S’il y a des compétences dans lesquelles l’enseignant est faible, il dispose du droit de développement
professionnel : le droit de se développer en tant qu’enseignant.
Les objectifs des élèves quant à eux sont écrits dans le curriculum national. Ce curriculum national a été créé afin
d’encourager la concurrence entre les écoles mais la concurrence est moindre car la plupart des parents
choisissent l’école la plus proche de leur domicile même s’ils sont influencés par les tableaux de de classement de
l’école, dont les résultats des examens sont très importants, et les rapports d’inspection incluent ces données.
Enfin, la gestion par performance s’établit en Angleterre à l’aide de ce qu’on appelle la documentation teachers :
les enseignants doivent écrire tout ce qui se passe dans la classe durant la journée.

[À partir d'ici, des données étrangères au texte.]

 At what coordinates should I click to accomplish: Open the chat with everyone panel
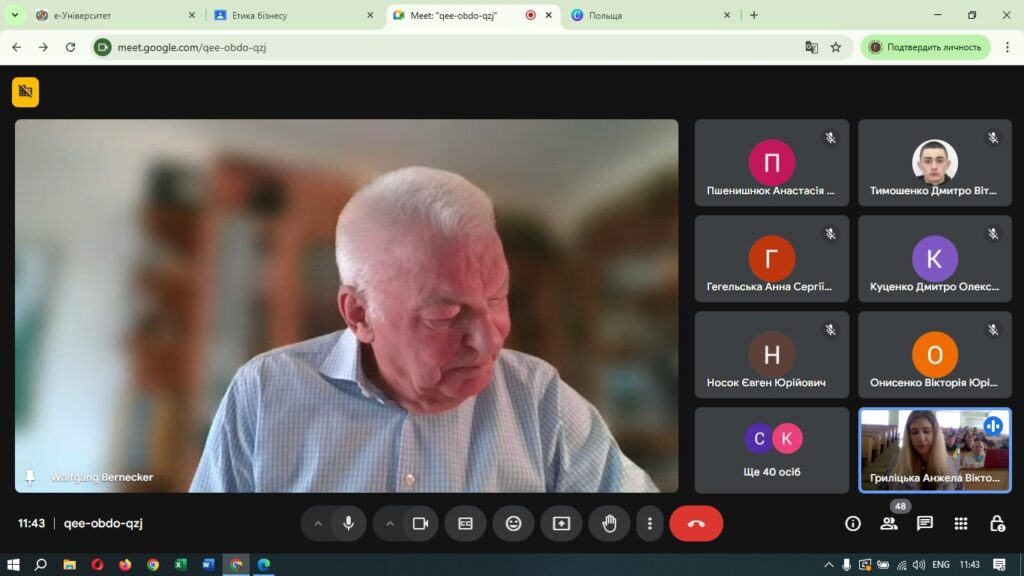tap(925, 523)
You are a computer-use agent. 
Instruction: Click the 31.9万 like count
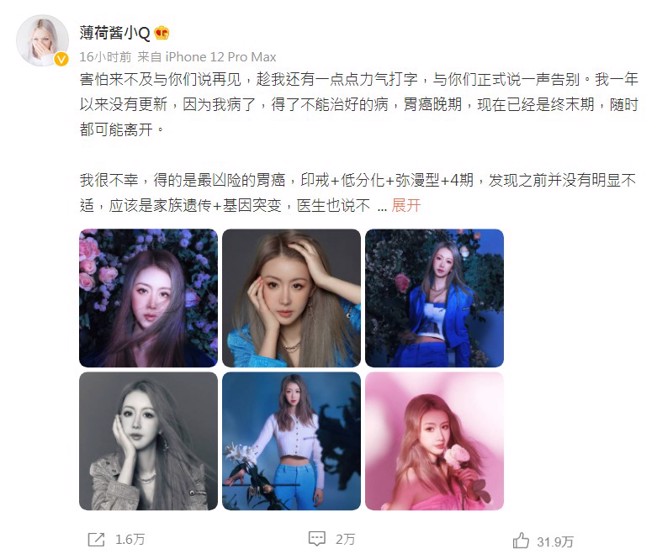[555, 542]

Une proposition pour l’Ecole française
Proposition engagée par Bernard Hugonnier
Une question essentielle demeure toutefois concernant la gestion par résultats : dans le livre de Georges Felouzis
sur les inégalités scolaires, l’auteur pose le problème de la manière suivante : si l’on a une école avec des jeunes en
difficulté (80%) et que l’on donne un budget au chef d’établissement pour ces jeunes en difficulté, l’incitation à
faire mieux travailler les enseignants n’est pas importante. En revanche, si le gouvernement promet d’accroître le
budget si l’école diminue de 5% le nombre de jeunes en difficulté d’ici deux ou trois ans, le chef d’établissement va
agir sur les professeurs pour qu’ils soient plus innovants et qu’ils prennent davantage d’actions pour essayer
d’améliorer la situation. Ainsi, cette gestion par résultats, par objectifs, semble donner de meilleures performances
aux Etats- Unis, en Grande Bretagne, et au Danemark.
La question qui se pose est donc la suivante : faut-il essayer d’envisager une telle gestion par résultats en France où
nous avons un déterminisme social dramatique avec des zones d’éducation prioritaires qui ne diminuent pas en
nombre ? Près de deux millions de jeunes qui sont dans ces zones sont en déperdition. Est-ce que l’on pourrait
imaginer que d’avoir une telle gestion par résultats ou par objectifs pourrait améliorer la situation en essayant de
créer des incitations auprès des professeurs pour qu’ils fassent des expérimentations, davantage d’innovations et
trouver des solutions plus efficaces qu’à l’heure actuelle.